#### [Stated task]
Rewrite the data below, replacing "dropdown" with "drop-down list" wherever it occurs and leaving everything else unchanged.

#### [Dataset entries]

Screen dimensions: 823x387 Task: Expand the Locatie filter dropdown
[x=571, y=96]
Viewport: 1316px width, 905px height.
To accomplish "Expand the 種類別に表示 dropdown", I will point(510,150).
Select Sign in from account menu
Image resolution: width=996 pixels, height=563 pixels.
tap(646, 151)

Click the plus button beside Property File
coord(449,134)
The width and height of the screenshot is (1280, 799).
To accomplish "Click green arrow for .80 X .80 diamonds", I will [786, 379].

#### [Exercise answer]
Screen dimensions: 823x387 Task: Expand the Locatie filter drop-down list
[x=571, y=96]
Viewport: 1316px width, 905px height.
To accomplish "Expand the 種類別に表示 drop-down list", I will point(510,150).
Select Sign in from account menu
Image resolution: width=996 pixels, height=563 pixels.
tap(646, 151)

Click the plus button beside Property File
coord(449,134)
The width and height of the screenshot is (1280, 799).
To accomplish "Click green arrow for .80 X .80 diamonds", I will [786, 379].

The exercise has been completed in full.